I have run some tests between using both ldapsearch and export-ldif, and ldapsearch seems to be the fastest by a large margin. However, this is only true if you increase the default value of the return-attribute.value-limit too a minimum larger than the group membership number that is being returned from the large static group or set it to 0 (zero). If you don’t increase the return-attribute.value-limit value enough it will produce an error as mentioned earlier.  The following table shows some examples of results I got trying to return a group with 2 million members.

 

Command OUD Status Results
./ldapsearch -h localhost -p 1389 -D “cn=Directory Manager” -w ******  -b “cn=Bronze,ou=Groups,dc=oracle,dc=com” objectclass=* >export_group.ldif ONLINE real 0m18.563s
user 0m5.820s
sys 0m10.080s
./export-ldif -b “cn=Bronze,ou=Groups,dc=oracle,dc=com” -n userRoot -l /scratch/oracle/ldif/groups/members.ldif ONLINE real 10m29.260s
user 11m56.572s
sys 1m49.673s
./export-ldif -b “cn=Bronze,ou=Groups,dc=oracle,dc=com” -n userRoot -l /scratch/oracle/ldif/groups/members.ldif OFFLINE real 17m7.991s
user 18m25.231s
sys 0m38.981s

 

Summary

Upgrading to OUD PS3 has a lot of positives besides just major improvements with static groups. That said if you are a customer who do use static groups, and the groups are very large or you expect to have groups that will grow to such large numbers, then there is no question OUD PS3 is the version for you.

Comments

  1. Hi Tim,

    Very nice article!

    I have a clarification question regarding the 2nd paragraph under “OUD PS3 Static Group Improvements” – when you say “I have got searches…”, can you clarify what kind of searches you mean when you say “searches”? Did you mean a search for “isMemberOf”? Or something else?

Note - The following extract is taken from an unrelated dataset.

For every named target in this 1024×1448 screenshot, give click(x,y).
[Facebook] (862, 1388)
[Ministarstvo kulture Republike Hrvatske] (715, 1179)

Also, does the OUD performance improvements extend to “pure” nested static groups?

  2. hari kolli says:

    Tim,

    Thanks Time

    1)when we bulk load online(export-ldif) , do you disable the replication or enable?

    2) Also on you result, can you conform that on ONLINE export the time it took for 2M users load is b/c ONLINE(10m29.260s) time shows lesss than OFFLINE(17m7.991s)

    • Tim Melander says:

      For #1 is this an initial load day 1 or appending new users to an existing instance?

      For #2 I have noticed times can vary during testing though I would think OFFLINE should be faster. I would recommend you setup an environment and validate what you see as a result if you are planing a deployment to production.

      • hari kolli says:

        For #1 is this an initial load day 1 or appending new users to an existing instance?

        For Initial load

        Thanks
        hari

        • Tim Melander says:

          Since question for #1 is day zero data loading, I would recommend using import-ldif in OFFLINE mode. Run export-ldif to export a backup, then when running import-ldif shutdown down all OUD instances, using the same LDIF import data run import-ldif on each instance and use the “-a” option, then start each instance up one at a time. Test this process out in a pre-prod environment to validate that everything works as expected. Note indexing still happens when in OFFLINE mode during the import process. Once all the instances start up replication should be minimal if any, but monitor and do some sanity testing to be sure everything works and looks as expected.

  3. hari kolli says:

    Tim,
    for export-ldif for online and offline you have the same command, also on the result ONLINE took less time than OFFLINE export-ldif

    Thanks

  4. Surya Prasanna Kumar Chirravuri says:

    Good article, thanks for sharing. Do you have any article on ODSEE 11.1.1.5 to OUD migration?